Stored items from a collection:
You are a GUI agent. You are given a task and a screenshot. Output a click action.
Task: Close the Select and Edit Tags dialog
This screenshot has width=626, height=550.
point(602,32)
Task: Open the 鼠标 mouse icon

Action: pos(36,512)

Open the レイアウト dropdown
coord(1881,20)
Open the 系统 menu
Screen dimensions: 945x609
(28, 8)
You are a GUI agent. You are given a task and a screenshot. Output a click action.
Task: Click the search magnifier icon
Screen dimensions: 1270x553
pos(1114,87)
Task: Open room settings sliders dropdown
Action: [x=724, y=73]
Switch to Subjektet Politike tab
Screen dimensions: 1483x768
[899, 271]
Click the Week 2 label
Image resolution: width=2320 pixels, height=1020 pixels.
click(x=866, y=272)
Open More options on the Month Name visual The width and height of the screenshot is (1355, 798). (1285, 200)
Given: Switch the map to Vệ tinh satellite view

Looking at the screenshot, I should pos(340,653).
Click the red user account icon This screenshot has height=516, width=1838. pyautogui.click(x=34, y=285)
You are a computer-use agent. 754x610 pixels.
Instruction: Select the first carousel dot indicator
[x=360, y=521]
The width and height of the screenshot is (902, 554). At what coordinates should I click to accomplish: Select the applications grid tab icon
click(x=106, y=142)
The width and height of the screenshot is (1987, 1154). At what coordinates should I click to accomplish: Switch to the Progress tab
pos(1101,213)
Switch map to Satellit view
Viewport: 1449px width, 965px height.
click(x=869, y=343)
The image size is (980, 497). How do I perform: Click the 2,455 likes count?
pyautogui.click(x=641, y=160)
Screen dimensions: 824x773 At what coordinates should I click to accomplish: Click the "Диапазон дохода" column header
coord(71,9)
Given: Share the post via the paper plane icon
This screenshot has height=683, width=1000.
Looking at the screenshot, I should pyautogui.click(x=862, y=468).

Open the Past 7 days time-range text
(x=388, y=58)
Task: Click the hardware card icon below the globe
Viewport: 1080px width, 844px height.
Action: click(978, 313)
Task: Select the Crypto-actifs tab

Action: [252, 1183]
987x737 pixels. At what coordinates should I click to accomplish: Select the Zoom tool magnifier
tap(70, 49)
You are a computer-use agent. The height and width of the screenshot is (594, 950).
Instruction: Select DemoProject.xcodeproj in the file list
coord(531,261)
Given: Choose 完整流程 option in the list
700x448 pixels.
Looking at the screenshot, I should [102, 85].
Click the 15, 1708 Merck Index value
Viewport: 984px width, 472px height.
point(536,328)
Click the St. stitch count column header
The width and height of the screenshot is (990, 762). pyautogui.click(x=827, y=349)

TASK TO CARRY OUT:
From the entries above, copy every line containing the word "computer".

TASK OUTPUT:
You are a computer-use agent. 754x610 pixels.
You are a computer-use agent. The height and width of the screenshot is (594, 950).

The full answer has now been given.